The chart displayed its Sunday best as Dilly Court spent a second week in the Official UK Top 50 number one spot. Court’s Sunday’s Child (HarperCollins) sold 16,233 copies in its first full week on the shelves, in a stunning week for the Adult Fiction category. Adult Fiction titles performed a clean sweep of the top 12 overall bestsellers, with 1.2 million books shifted last week in total—a rise of 13.6% against the same week in 2021. Value, at £8.8m, was up an even more eye-watering 19.9%.
Fiction is still yet to see the pandemic reading bubble burst, while the TikTok boom has helped romance and fantasy sales spike. The latter has especially seen a rush on hardbacks, helping bump up value to its new dizzying height. Against even a particularly healthy period for fiction in 2021, spring 2022 has shifted over a million more books and brought in £15m extra.

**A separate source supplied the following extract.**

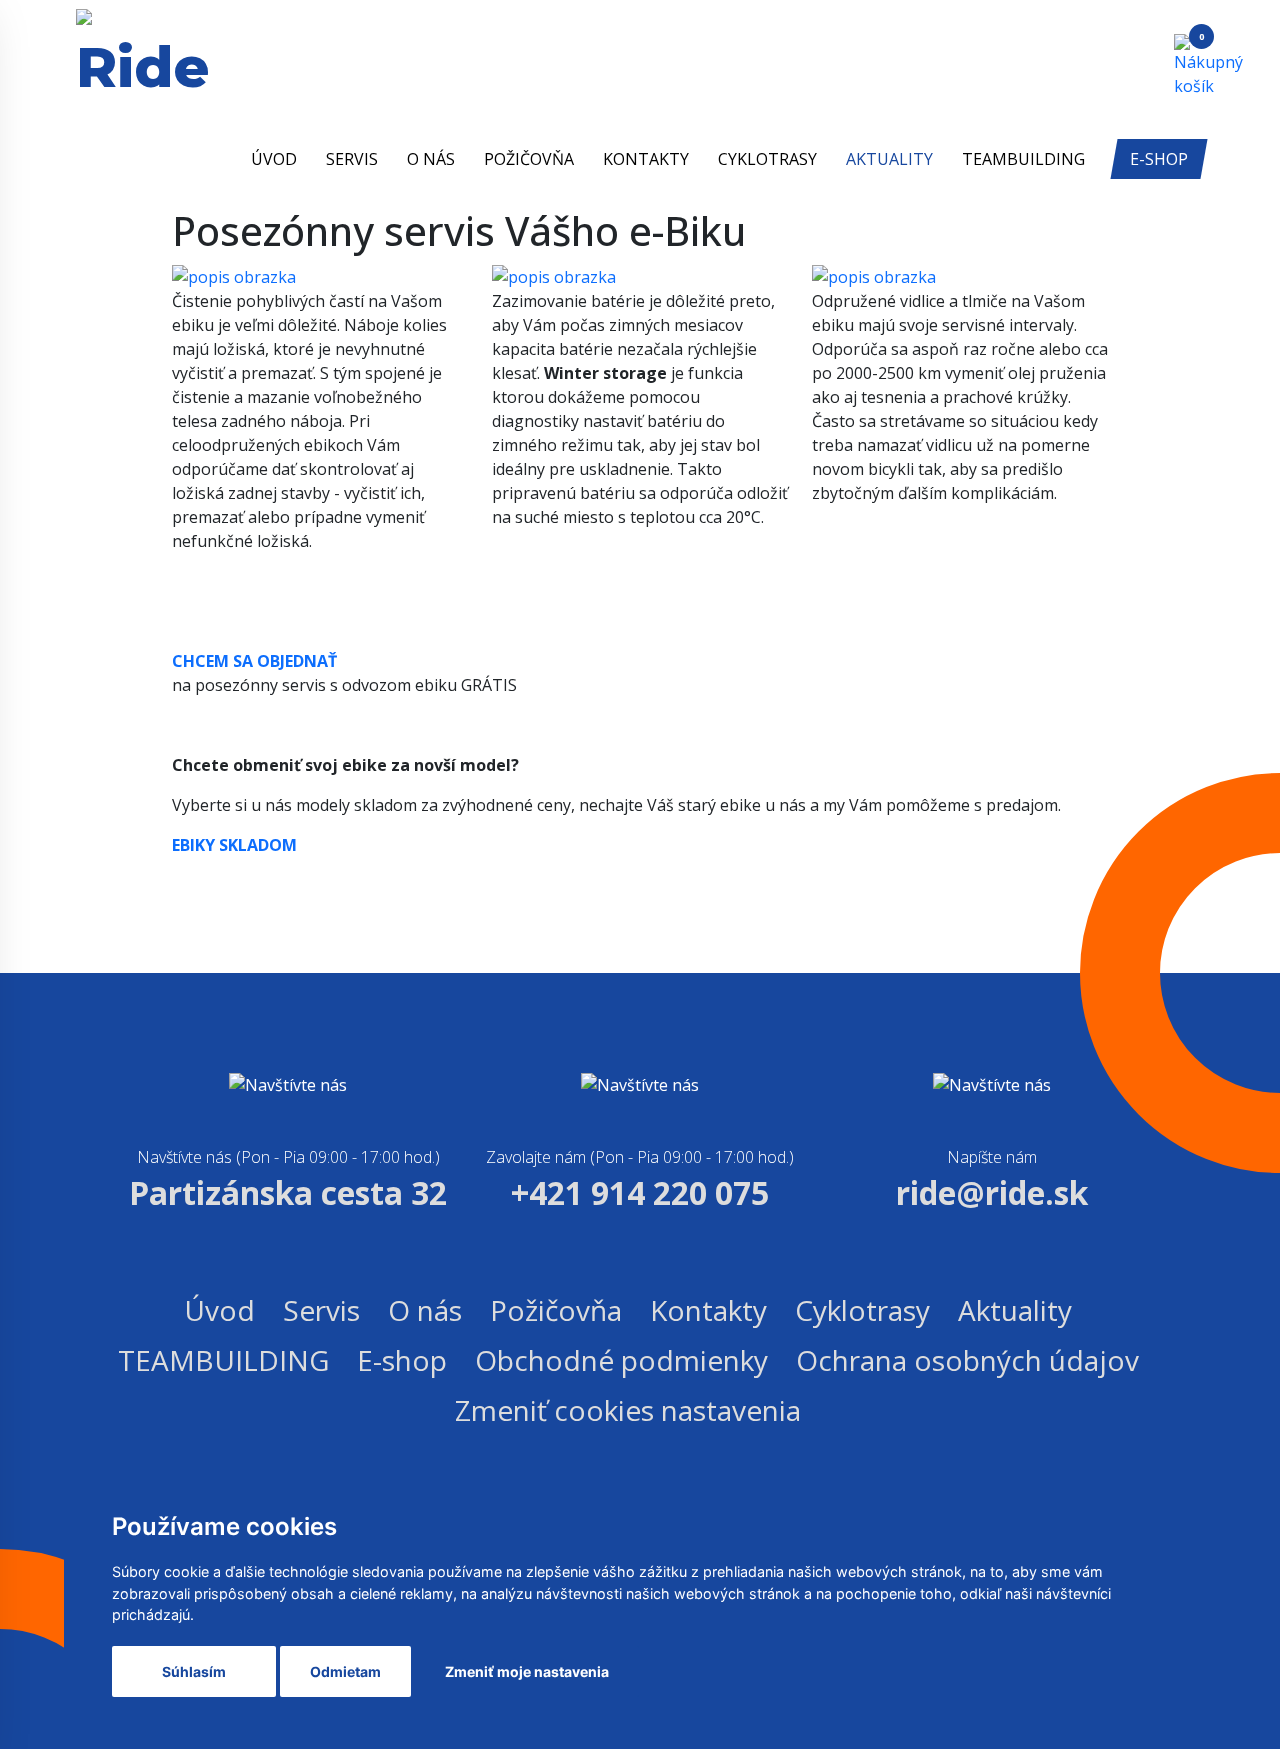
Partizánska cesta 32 (288, 1192)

Additionally, a Nielsen report earlier this spring found that e-book sales dropped to their lowest point since 2012 last year. With the digital market famously taking its biggest bite out of print fiction sales in the past few years, perhaps this resurgence also represents former Kindle owners returning to paperbacks.
Sunday’s Child led a top four identical to the week before, with Richard Osman’s The Man Who Died Twice (Penguin), Colleen Hoover’s It Ends with Us (S&S) and Bella Mackie’s How to Kill Your Family (The Borough Press) holding firm. Osman’s cosy crime sequel has now officially overtaken its predecessor’s paperback sales for the year to date, after a six-week run in the top spot, and is swiftly closing in on the quarter million copies sold mark. Yet TikTok darling Hoover’s novel is still far and away the bestselling book of the year.
Sophie Kinsella’s The Party Crasher (Penguin) gatecrashed fifth place in both the Top 50 and the Mass-Market Fiction top 20, as Jane Corry’s We All Have Our Secrets (Penguin) and Clare Mackintosh’s Hostage (Sphere) made their débuts.
Reverend Richard Coles’ Murder Before Evensong (W&N) had its prayers answered with a fourth week in the Original Fiction pole, as Bonnie Garmus’ Lessons in Chemistry (Doubleday) and Karin Slaughter’s Girl, Forgotten (HarperCollins) traded places in the top three. Victoria Aveyard’s Blade Breaker (Orion) was the highest new entry, in fourth place.